I may set up a new ESPHome device starting in the “test” dashboard. I’ll get it working with devices, automations, and node red flows. I’ll then want to move the ESPhome device, YAML and dashboard to my production HA instance along with the production automations and Nodered flows. No hardware will change, just which instance I want to manage the ESPHome device. All my ESPHome devices are on DHCP with allocated ips.
What’s the best thing to do to move it? Should I just create the new device in “prod” copy and paste the YAML across from “test”, and then delete the device in “test”? Is there a way of disabling it in “test” rather than deleting it?
ESPHome devices work in a different way to what you might expect. The device itself is the server and Home Assistant is the client this enables multiple clients to connect to the ESPHome server
Thank you, Esphome as the server just clicked for me!
So I can have esphome devices configured on the dashboard of both ha instances at the same time and showing as online. This is great!
Presumably I just need to keep track of which code I’ve uploaded to the device from which ha instance.
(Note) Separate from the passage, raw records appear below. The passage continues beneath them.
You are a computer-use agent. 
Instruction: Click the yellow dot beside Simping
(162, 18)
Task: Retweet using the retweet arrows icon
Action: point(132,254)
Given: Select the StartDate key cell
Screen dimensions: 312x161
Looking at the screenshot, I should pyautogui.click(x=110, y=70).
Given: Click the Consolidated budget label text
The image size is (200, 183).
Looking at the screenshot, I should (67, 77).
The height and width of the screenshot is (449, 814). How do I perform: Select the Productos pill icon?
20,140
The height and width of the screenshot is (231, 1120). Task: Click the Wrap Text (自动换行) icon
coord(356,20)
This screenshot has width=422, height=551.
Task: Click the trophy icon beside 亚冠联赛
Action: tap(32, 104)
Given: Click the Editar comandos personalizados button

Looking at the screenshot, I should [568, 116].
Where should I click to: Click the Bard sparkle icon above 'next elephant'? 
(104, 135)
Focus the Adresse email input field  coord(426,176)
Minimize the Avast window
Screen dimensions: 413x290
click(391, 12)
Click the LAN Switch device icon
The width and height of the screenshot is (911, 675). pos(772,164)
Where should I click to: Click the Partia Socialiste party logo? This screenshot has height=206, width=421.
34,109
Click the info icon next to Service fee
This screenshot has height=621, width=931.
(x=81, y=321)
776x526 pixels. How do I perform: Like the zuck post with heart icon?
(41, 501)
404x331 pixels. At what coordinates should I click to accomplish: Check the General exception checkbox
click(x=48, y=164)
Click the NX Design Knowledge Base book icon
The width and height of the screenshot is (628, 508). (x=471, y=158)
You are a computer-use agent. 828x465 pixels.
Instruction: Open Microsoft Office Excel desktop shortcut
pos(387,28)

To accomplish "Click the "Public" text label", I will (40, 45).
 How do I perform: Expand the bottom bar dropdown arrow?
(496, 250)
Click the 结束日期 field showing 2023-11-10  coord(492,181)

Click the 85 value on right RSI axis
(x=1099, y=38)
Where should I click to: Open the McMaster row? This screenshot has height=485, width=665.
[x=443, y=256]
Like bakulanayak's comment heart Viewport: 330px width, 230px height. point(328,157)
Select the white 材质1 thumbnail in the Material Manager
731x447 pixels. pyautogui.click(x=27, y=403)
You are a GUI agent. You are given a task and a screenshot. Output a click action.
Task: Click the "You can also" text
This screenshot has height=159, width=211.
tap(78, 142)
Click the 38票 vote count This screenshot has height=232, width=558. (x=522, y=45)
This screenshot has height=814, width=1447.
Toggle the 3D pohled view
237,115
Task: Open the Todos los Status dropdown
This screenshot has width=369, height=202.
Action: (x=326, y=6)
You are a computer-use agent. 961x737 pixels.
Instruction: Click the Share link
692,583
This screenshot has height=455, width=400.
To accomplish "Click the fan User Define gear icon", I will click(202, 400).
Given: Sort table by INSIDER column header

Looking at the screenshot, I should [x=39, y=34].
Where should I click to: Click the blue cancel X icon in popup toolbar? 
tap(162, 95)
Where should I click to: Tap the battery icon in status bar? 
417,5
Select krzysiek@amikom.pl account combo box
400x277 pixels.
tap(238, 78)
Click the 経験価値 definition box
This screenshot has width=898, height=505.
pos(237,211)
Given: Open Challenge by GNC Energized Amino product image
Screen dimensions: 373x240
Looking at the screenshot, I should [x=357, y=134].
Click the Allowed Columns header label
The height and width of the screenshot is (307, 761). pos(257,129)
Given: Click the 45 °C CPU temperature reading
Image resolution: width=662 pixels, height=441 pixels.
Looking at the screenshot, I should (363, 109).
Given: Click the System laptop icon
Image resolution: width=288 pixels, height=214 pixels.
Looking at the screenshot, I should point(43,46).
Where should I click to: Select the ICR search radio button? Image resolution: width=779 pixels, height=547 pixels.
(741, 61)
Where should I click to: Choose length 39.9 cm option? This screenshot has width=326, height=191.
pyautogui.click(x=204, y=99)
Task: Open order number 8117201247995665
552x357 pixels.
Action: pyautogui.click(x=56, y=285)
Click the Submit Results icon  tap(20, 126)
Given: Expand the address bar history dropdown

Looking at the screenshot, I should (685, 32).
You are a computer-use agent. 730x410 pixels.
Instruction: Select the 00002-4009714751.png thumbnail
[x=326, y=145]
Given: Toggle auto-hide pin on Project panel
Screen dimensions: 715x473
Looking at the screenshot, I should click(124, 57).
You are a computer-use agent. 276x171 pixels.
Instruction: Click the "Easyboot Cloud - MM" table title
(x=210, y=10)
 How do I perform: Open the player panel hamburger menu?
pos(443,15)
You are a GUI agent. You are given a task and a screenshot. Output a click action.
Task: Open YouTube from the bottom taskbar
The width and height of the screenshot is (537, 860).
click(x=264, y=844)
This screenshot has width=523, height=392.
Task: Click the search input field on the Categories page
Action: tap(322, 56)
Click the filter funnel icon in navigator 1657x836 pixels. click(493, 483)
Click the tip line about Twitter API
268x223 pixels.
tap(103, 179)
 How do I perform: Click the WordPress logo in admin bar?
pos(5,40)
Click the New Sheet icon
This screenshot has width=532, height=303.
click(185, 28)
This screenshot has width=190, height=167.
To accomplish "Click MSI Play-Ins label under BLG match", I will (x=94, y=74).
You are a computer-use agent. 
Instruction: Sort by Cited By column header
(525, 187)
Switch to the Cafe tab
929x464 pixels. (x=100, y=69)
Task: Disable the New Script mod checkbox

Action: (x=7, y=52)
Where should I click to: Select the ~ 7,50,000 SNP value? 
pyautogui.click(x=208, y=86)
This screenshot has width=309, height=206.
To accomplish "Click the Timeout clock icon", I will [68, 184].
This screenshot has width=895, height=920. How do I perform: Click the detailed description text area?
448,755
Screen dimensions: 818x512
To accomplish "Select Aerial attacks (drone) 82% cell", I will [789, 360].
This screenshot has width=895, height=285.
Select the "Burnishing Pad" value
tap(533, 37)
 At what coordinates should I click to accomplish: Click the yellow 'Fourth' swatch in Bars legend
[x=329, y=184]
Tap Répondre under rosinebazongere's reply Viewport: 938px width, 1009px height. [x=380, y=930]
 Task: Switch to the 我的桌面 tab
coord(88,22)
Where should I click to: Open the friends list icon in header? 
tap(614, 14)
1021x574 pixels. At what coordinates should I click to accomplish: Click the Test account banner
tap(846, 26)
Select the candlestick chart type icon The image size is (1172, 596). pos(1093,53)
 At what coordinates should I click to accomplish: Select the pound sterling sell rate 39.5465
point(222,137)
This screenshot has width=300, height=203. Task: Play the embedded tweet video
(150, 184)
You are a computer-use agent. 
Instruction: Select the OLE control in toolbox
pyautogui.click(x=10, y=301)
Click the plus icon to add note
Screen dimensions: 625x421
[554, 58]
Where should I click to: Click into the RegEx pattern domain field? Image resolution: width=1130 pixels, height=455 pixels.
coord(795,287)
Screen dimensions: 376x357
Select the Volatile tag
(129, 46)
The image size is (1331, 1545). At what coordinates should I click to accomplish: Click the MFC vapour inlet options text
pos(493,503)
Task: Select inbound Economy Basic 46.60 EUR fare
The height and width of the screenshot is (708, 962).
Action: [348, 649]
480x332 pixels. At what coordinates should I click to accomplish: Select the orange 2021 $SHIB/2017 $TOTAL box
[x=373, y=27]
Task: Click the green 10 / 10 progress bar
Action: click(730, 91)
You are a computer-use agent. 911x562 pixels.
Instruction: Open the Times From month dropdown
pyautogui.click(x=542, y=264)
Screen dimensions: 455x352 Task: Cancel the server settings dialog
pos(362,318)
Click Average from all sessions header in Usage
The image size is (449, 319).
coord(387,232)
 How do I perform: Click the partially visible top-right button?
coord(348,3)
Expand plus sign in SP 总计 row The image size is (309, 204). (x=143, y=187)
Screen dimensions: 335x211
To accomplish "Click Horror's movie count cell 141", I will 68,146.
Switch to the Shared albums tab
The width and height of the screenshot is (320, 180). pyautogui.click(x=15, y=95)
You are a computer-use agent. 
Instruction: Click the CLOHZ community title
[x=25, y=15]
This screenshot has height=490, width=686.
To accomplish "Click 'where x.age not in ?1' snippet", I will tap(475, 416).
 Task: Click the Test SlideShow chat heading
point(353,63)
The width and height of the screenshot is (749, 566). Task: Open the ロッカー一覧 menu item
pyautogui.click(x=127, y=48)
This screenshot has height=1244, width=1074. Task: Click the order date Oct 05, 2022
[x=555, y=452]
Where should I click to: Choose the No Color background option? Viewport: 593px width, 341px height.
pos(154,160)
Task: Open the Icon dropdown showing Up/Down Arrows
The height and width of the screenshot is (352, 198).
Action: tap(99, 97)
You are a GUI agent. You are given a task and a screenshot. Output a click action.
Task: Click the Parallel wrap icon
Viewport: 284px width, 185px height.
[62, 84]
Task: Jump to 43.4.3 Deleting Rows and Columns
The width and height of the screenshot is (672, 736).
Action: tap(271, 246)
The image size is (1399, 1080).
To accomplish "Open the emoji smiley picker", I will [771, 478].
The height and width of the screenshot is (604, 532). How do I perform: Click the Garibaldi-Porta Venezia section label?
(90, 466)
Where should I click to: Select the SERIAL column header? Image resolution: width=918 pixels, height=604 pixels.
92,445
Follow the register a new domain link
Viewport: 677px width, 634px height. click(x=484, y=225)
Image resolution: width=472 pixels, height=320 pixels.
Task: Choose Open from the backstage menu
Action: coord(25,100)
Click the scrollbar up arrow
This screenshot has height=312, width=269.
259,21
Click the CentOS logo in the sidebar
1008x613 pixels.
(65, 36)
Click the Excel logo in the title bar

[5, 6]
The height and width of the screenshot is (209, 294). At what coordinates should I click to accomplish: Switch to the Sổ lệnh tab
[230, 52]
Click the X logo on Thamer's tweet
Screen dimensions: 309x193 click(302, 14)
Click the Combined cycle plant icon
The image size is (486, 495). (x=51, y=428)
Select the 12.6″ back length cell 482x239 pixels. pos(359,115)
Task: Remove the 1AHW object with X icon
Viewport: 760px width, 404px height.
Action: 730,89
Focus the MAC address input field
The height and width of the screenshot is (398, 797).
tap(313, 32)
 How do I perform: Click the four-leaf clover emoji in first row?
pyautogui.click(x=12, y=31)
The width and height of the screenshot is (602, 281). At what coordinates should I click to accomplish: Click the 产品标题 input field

Is there anything that could help with this? An indicator on the dashboard that compares a checksum perhaps whether the running firmware matches the code saved on the dashboard editor?
That’s possible too but not what we ment (and certainly nothing I would recommended).
No, and that’s because it’s a bad idea
The esphome Dashboard is enough to have it installed on one instance. But as you were told you can “register” the esphome nodes (via “integrations”) on more then one ha server in parallel.
Never seems to slow them down in my experience.
I just tested with/without the web server on an 8266, using ESP.getFreeHeap()
(there are other memory metrics to consider also, but this call was quick and easy to test with)
I have the web server enabled on all of my ~50 esphome thingies (including the 1mb versions of esp82xx). No problems with “average” yamls from my point of view.
Thanks! What sorts of things are you serving over HTTP? I imagine connecting to the device to see the values of whatever sensors it’s supporting, and maybe some statistics like CPU, Memory and Network. Is there a generic web page that gets set up or do you design each one from scratch?
That’s it essentially. You can also control your switches and buttons and see a live feed of the (serial) log. It also includes the possibility of uploading a new bin.
You can use your own CSS and js but I always go with the default because it’s in anyway only a safety net which I rarely use.